Dryden Flight Research Center
NASA Dryden has a deserved reputation as a flight research and flighttesting center of excellence. Its personnel had been technically responsible for flight-testing every significant high-performance aircraft since the advent of the world’s first supersonic research airplane, the Bell XS-1. When this facility first became part of the NACA, as the Muroc Flight Test Unit in the late 1940s, there was no overall engineering functional organization. There was a small team attached to each test aircraft, consisting of a project engineer, an engineer, and "computers”—highly skilled women mathematicians. There were also three supporting groups: Flight Operations (pilots, crew chiefs, and mechanics), Instrumentation, and Maintenance. By 1954, however, the High-Speed Flight Station (as it was then called) had been organized into four divisions: Research, Flight Operations, Instrumentation, and Administrative. The Research division included three branches: Stability & Control, Loads, and Performance.
Shortly thereafter, Instrumentation became Data Systems, to include Computing and Simulation (sometimes together, sometimes separately). There were changes to the organization, mostly gradual, after that, but these essential functions were always present from that time forward.[862] There are approximately 50 people in the structures, structural dynamics, and loads disciplines.[863]
Analysis efforts at Dryden include establishing safety of flight for the aircraft tested there, flight-test and ground-test data analysis, and the development and improvement of computational methods for prediction. Commercially available codes are used when they meet the need, and inhouse development is undertaken when necessary. Methods development has been conducted in the fields of general finite element analysis, reentry problems, fatigue and structural life prediction, structural dynamics and flutter, and aeroservoelasticity.

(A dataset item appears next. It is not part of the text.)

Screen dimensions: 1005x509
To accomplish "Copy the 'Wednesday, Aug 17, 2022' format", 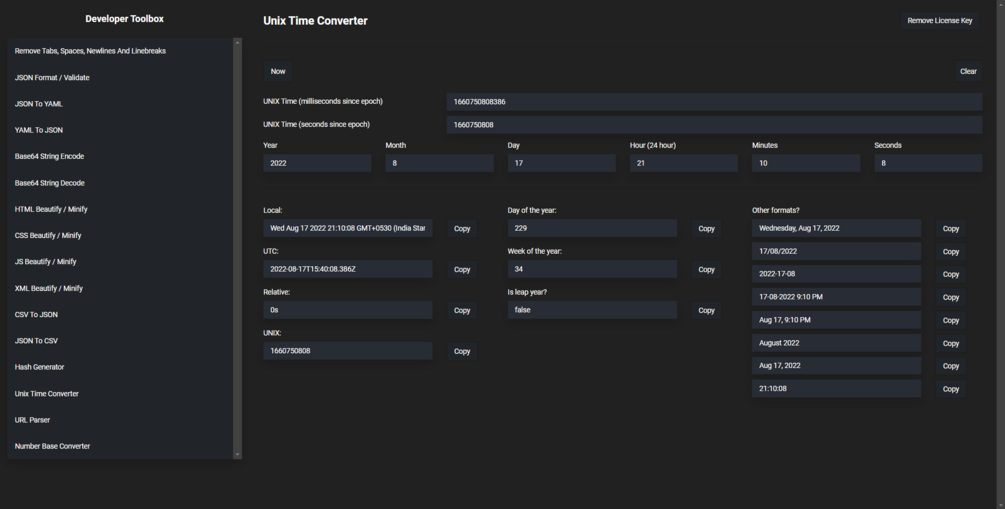I will 950,229.
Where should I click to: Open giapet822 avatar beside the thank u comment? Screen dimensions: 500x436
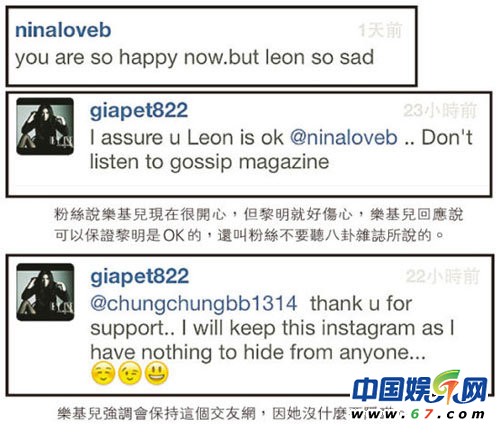tap(45, 292)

Reentry heating has been an important problem at Dryden since the X15 program. Extensive thermal research was conducted during the NASA YF-12 flight project, which is discussed in a later section. One very significant application of thermal-structural predictive methods was the thermal modeling of the Space Shuttle orbiter, using the Lewis-developed Structural Performance and Redesign (SPAR) finite element code. Prior to first flight, the conditions of the boundary layer on various parts of the vehicle in actual reentry conditions were not known. SPAR was used to model the temperature distribution in the Shuttle structure, for three different cases of aerodynamic heating: laminar boundary layer, turbulent boundary layer, and separated flow. Analysis was based on the space transportation system—trajectory 1 (STS-1) flight profile—and results were compared with temperature time histories from the first mission. The analysis showed that theflight data were best matched under the assumption of extensive laminar flow on the lower surface, and partial laminar flow on the upper surface. This was one piece of evidence confirming the important realization that laminar boundary layers could exist, under conditions of practical interest for hypersonic flight.[864]

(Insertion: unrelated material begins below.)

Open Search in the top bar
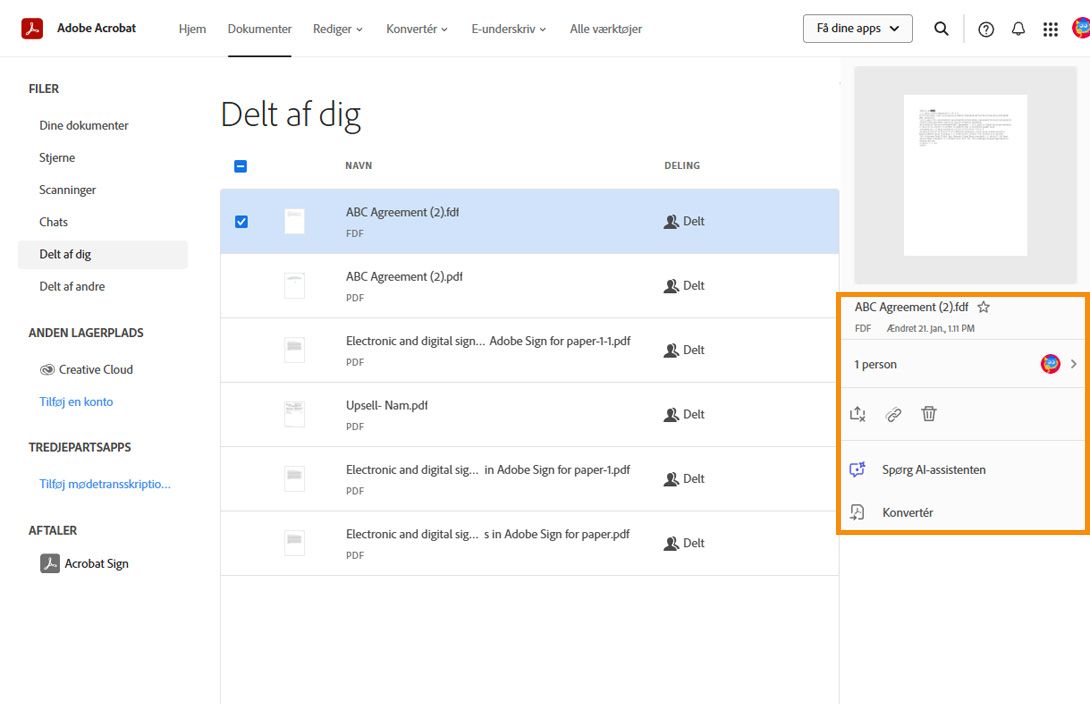The width and height of the screenshot is (1090, 704). 941,29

Dryden has a unique thermal loads laboratory, large enough to house an SR-71 or similar-sized aircraft and heat the entire airframe to temperatures representative of high-speed flight conditions. This facility is used to calibrate flight instrumentation at expected temperatures and also to independently apply thermal and structural loads for the purpose of validating predictive methods or gaining a better understanding of the effects of each. It was built during the X15 program in the 1960s and is still in use today.
Aeroservoelastics—the interaction of air loads, flexible structures, and active control systems—has become increasingly important since the late 1970s. As active fly-by-wire control entered widespread use in high-performance aircraft, engineers at Dryden worked to integrate control system modeling with finite-element structural analysis and aerodynamic modeling. Structural Analysis Routines (STARS) and other programs were developed and improved from the 1980s through the present. Recent efforts have addressed the modeling of uncertainty and adaptive control.[865]
At Dryden, much of the technology transfer to industry comes not so much from the release of codes developed at Dryden, but from the interaction of the contractors who develop the aircraft with the technical groups at Dryden who participate in the analysis and testing. Dryden has been involved, for example, in aeroservoelastic analysis of the X-29; F15s and F18s in standard and modified configurations (including physical airframe modifications and/or modifications to the control laws); High Altitude Long Endurance (HALE) unpiloted vehicles, which have their own set of challenges, usually flying at lower speeds but also having longer and more flexible structures than fighter class aircraft; and many other aircraft types.